**Requirement**
Set down, word for word, every line of the listing below, starting with the one that contains "You are a GUI agent. The screenshot is 314×2576." and ending with the final line. Include nothing else.

**Dataset records**
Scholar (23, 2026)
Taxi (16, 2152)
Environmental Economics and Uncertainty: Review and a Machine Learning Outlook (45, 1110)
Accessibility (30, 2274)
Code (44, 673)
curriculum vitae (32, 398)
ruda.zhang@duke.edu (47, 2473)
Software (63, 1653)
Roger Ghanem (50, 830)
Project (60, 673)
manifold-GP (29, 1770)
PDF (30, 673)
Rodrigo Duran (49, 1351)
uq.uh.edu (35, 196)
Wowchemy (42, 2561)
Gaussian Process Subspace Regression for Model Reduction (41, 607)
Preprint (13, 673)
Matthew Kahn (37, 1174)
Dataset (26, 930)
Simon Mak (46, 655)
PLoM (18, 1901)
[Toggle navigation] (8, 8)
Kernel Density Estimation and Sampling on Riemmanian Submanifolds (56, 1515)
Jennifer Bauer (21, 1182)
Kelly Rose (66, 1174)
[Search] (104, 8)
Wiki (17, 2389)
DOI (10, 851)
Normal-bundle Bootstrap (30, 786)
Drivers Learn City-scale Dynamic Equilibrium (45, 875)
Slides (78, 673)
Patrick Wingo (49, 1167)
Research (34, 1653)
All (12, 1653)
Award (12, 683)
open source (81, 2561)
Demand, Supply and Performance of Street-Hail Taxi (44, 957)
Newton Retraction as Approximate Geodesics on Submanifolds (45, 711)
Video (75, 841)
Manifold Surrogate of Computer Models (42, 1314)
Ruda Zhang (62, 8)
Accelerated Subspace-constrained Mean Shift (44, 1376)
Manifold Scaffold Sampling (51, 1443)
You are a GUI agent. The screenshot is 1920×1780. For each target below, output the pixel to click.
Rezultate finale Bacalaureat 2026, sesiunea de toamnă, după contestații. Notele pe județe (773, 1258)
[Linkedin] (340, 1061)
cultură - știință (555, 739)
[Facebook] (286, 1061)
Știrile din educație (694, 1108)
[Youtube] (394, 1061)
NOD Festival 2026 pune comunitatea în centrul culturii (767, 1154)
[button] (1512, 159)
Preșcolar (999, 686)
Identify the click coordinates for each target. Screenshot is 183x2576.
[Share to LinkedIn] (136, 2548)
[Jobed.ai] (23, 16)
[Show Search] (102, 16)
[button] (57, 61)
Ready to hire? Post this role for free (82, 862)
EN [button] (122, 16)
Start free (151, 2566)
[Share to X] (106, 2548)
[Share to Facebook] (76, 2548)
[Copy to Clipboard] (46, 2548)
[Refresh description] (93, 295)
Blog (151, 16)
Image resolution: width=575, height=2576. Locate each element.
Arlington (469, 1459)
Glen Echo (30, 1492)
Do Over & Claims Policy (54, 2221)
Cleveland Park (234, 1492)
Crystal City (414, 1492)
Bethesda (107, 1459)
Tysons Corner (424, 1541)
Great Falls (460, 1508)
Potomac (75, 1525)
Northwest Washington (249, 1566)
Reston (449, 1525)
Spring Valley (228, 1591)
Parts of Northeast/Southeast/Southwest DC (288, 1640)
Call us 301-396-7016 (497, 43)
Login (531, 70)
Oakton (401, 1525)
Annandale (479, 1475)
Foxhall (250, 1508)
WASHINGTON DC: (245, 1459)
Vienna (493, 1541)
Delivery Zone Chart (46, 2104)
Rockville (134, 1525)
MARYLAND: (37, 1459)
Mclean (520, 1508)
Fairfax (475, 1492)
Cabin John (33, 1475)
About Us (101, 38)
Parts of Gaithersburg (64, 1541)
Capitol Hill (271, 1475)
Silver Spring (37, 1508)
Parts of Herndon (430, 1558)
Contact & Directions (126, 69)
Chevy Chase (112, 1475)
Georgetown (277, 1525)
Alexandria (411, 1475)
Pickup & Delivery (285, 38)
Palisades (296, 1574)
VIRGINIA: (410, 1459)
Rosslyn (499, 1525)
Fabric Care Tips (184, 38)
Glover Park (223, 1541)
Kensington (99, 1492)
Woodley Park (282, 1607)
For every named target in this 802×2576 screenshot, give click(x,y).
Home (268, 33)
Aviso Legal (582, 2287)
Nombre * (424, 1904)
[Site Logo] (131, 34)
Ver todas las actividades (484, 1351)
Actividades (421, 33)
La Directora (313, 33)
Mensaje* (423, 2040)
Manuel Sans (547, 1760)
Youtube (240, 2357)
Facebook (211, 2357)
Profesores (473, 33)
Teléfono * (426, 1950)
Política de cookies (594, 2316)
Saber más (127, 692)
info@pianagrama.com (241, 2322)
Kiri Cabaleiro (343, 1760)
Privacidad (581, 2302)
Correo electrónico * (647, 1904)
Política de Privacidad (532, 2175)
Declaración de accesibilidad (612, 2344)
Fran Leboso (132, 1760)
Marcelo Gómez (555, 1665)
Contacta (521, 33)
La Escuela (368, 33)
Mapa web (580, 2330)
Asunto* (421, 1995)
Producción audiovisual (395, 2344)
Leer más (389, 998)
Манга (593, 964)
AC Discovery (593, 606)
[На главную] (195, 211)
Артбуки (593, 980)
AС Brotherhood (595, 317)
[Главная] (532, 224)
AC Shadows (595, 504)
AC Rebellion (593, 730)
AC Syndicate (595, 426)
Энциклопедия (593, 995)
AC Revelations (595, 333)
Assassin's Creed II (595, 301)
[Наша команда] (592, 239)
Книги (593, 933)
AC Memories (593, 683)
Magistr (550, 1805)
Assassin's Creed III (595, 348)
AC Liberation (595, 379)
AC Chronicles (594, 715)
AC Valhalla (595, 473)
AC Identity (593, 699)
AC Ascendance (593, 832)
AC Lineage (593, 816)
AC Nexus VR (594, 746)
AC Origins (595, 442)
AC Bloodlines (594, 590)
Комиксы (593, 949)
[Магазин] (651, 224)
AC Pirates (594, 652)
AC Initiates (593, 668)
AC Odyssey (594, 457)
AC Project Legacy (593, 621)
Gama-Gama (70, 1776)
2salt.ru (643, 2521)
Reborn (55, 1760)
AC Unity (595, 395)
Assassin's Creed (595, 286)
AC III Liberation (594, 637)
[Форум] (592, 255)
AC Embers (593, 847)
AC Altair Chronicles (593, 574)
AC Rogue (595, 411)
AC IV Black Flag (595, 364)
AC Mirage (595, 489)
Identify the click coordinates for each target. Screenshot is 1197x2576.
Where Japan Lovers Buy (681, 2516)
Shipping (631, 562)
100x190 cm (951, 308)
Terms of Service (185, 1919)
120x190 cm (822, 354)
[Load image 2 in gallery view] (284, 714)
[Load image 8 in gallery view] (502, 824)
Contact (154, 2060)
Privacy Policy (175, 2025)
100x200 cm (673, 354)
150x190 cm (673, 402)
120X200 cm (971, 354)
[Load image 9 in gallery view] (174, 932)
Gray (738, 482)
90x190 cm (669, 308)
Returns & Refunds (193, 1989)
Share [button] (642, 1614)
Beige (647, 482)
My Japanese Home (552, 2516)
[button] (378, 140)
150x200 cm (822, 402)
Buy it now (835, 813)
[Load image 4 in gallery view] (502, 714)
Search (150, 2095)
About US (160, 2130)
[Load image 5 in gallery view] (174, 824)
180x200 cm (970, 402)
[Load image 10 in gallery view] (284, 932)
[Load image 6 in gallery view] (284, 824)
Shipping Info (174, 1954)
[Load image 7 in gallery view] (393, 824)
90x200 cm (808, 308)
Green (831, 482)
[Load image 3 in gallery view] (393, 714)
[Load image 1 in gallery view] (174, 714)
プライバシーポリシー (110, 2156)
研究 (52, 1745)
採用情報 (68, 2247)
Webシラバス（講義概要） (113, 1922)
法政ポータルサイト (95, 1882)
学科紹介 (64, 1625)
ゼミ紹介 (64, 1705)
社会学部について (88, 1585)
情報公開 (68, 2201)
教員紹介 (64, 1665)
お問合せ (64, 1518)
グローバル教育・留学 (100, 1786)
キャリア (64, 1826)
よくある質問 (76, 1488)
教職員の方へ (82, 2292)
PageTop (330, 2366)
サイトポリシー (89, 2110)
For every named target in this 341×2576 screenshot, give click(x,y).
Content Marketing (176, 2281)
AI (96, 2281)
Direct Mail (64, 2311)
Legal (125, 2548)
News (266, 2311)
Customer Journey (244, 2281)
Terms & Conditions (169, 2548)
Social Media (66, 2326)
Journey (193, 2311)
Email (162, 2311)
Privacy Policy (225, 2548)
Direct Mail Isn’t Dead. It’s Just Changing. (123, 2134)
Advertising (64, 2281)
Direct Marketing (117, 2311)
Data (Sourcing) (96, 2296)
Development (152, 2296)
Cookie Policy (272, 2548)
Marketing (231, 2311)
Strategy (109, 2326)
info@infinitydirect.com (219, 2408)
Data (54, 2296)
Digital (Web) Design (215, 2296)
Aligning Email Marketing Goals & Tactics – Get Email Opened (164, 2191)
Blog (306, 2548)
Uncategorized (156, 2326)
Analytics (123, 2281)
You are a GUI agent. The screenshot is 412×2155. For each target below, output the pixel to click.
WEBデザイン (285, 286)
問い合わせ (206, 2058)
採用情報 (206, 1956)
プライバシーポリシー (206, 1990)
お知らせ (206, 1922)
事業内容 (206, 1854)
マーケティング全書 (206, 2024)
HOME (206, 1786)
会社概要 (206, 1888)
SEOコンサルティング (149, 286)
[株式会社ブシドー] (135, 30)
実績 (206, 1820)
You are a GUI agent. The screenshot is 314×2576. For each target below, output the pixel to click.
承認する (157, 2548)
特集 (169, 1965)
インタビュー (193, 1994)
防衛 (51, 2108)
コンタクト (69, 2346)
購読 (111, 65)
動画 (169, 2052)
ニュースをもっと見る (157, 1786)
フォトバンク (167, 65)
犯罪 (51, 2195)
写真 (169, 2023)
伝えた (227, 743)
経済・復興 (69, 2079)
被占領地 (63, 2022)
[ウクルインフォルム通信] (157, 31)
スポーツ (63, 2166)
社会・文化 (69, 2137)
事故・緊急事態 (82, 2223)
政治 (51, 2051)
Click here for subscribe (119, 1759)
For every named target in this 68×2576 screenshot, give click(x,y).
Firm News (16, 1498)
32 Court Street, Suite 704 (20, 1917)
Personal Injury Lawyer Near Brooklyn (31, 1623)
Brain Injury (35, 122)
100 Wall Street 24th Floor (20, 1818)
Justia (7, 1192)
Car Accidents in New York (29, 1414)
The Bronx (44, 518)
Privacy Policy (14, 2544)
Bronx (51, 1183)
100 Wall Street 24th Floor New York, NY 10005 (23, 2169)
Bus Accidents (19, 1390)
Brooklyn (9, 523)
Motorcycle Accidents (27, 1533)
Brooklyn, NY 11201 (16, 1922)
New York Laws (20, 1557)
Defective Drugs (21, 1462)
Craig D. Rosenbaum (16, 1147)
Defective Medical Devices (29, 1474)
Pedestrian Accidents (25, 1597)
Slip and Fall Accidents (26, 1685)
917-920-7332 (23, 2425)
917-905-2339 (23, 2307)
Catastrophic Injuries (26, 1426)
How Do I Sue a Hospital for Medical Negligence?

**Exercise answer**
You are a GUI agent. The screenshot is 314×2576. For each target below, output the pixel to click.
承認する (157, 2548)
特集 (169, 1965)
インタビュー (193, 1994)
防衛 (51, 2108)
コンタクト (69, 2346)
購読 (111, 65)
動画 (169, 2052)
ニュースをもっと見る (157, 1786)
フォトバンク (167, 65)
犯罪 (51, 2195)
写真 (169, 2023)
伝えた (227, 743)
経済・復興 (69, 2079)
被占領地 (63, 2022)
[ウクルインフォルム通信] (157, 31)
スポーツ (63, 2166)
社会・文化 (69, 2137)
事故・緊急事態 (82, 2223)
政治 (51, 2051)
Click here for subscribe (119, 1759)
For every named target in this 68×2576 screenshot, give click(x,y).
Firm News (16, 1498)
32 Court Street, Suite 704 (20, 1917)
Personal Injury Lawyer Near Brooklyn (31, 1623)
Brain Injury (35, 122)
100 Wall Street 24th Floor (20, 1818)
Justia (7, 1192)
Car Accidents in New York (29, 1414)
The Bronx (44, 518)
Privacy Policy (14, 2544)
Bronx (51, 1183)
100 Wall Street 24th Floor New York, NY 10005 (23, 2169)
Bus Accidents (19, 1390)
Brooklyn (9, 523)
Motorcycle Accidents (27, 1533)
Brooklyn, NY 11201 (16, 1922)
New York Laws (20, 1557)
Defective Drugs (21, 1462)
Craig D. Rosenbaum (16, 1147)
Defective Medical Devices (29, 1474)
Pedestrian Accidents (25, 1597)
Slip and Fall Accidents (26, 1685)
917-920-7332 (23, 2425)
917-905-2339 (23, 2307)
Catastrophic Injuries (26, 1426)
How Do I Sue a Hospital for Medical Negligence?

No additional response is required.